Bir gece daha başlıyor şimdi. Gökyüzü maviliğinden çıkıp kızıl bir hal alıyor ve sonra renkler yerini karanlığa bırakıyor. Gölgeli ve biraz da tuhaf bir hüzün çöküyor kente. İnsanlar gecenin soğuk ve karanlığından kurtulmak için işlerinden evlerine doğru yol alıyorlar. Yürüdükçe kış mevsiminin yüzlerini yalayan soğuğunu hissediyorlar ve içlerini bir ürperme kaplıyor. Sonra bitmek bilmeyen adımlar ve eve yetişme çabaları. Bir başka günün hazırlığına başlamak ve yine kendi hayatlarına yetişmek için ezberlenmiş bir ritüel gibi her şey. Gidebilecek bir evleri olanlar kendilerini biraz daha şanslı hissediyorlar belki. Sığınacak bir dört duvar bulamayanlar  için ise kış ayları bir kabus içinde geçiyor.  Tanrı onları unutmuş sanırım diye düşünüyor insan. Aslında tanrı herkesi unutmuş olmalı şu sıralar. Hiçbir şey adil bir şekilde ilerlemiyor. Bir kaosa doğru yol alıyoruz. Kendimize sığınacak bir yer bulduysak gidebileceğimiz dört duvarımız varsa  kendimizi şanslı hissediyoruz. 

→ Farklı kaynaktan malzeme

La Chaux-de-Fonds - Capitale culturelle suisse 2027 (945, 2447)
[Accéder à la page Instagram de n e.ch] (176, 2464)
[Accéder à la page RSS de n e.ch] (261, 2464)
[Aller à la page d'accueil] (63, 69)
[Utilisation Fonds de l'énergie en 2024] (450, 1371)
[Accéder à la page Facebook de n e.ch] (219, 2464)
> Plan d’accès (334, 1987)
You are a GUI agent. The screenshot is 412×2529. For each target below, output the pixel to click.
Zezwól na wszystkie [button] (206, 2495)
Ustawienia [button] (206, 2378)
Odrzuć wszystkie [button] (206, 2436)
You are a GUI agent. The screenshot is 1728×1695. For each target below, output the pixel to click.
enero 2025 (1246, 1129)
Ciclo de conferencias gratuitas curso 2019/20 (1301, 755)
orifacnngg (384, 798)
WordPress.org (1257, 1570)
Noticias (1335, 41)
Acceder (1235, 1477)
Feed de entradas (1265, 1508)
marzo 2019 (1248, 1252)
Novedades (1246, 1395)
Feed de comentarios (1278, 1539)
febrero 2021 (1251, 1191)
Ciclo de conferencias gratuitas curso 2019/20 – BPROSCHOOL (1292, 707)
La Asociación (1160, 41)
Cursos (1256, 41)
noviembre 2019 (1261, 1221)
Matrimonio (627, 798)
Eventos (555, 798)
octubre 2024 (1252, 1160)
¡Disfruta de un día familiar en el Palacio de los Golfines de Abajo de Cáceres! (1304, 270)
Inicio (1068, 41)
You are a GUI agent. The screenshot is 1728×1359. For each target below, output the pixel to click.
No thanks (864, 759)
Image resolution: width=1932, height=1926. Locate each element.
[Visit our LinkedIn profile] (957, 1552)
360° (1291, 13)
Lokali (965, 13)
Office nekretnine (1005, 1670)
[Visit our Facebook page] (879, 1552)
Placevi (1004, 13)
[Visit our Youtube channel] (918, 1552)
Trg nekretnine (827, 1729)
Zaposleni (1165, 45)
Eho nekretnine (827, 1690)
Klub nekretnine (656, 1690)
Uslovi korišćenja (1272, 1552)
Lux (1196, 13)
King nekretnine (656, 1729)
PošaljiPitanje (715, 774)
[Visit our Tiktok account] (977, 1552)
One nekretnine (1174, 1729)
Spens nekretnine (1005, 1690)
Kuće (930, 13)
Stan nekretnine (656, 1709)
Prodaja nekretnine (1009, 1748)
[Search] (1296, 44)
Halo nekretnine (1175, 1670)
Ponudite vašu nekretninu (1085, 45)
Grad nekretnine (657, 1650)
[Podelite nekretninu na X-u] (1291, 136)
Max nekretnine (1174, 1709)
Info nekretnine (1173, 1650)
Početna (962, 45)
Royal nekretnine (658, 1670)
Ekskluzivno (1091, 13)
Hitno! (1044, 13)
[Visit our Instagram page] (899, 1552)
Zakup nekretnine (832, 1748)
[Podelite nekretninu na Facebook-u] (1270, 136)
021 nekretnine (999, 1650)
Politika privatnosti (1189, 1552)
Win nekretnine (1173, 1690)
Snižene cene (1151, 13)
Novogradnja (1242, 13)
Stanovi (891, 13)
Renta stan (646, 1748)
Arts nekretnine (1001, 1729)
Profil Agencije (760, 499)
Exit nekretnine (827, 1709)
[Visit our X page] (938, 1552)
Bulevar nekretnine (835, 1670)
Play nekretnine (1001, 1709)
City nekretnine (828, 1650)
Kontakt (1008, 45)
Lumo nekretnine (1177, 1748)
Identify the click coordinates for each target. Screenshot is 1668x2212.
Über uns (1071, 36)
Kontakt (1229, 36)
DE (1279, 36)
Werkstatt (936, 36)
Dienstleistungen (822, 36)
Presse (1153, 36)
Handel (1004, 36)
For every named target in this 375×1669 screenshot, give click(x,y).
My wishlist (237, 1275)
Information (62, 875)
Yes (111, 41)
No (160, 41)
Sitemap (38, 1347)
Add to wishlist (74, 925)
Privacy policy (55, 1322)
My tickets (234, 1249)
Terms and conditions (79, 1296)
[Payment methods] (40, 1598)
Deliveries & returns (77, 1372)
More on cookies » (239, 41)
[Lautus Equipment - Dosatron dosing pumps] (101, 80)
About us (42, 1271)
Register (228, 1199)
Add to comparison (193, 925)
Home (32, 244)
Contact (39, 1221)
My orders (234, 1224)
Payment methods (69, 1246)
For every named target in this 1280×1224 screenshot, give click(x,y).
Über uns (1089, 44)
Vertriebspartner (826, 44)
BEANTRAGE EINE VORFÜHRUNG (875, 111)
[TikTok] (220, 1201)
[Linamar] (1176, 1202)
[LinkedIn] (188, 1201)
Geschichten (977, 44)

“Evet evet mutluyuz!”  dışarıda kalanları, savaşlarda ölen çocukları, şuan acılar içinde olan ve belki de yaşamını sonlandırmakta olanları, ötekileri, daha doğrusu ötekileştirdiklerimizi aslında hiç mi hiç umursamıyoruz. Mutlu ve benciliz. Umursuyor görünüp de umursamamak. Bence sayın tanrı uyanmalı uykusundan ve el atmalı dünyamıza/insanlığımıza.